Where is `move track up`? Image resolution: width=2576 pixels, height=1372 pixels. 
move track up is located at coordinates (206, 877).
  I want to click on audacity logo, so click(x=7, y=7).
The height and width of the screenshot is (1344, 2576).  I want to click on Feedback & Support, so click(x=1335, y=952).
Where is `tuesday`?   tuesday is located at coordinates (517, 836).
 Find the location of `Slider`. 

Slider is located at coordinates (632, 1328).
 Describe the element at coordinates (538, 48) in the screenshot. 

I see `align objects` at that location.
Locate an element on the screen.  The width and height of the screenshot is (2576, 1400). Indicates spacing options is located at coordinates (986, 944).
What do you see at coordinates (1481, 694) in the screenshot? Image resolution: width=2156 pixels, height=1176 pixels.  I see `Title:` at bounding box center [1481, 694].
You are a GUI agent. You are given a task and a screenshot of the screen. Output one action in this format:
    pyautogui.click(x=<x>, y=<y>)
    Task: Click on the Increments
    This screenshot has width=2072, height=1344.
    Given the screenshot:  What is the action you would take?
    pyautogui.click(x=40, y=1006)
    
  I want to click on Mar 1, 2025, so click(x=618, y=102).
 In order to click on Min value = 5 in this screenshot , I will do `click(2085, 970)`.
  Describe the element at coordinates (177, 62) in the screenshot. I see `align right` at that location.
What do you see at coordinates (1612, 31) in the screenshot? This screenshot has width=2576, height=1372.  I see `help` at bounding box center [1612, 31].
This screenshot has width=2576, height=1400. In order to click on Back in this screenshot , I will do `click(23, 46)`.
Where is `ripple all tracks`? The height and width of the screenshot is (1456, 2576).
□ □ □ □ □ □ □
What this task involves
Which lines of the material above contain the word "pixels"? Gather each one and copy it out in full.

Response to this exercise
Where is `move track up`? Image resolution: width=2576 pixels, height=1372 pixels. 
What do you see at coordinates (1481, 694) in the screenshot? Image resolution: width=2156 pixels, height=1176 pixels.  I see `Title:` at bounding box center [1481, 694].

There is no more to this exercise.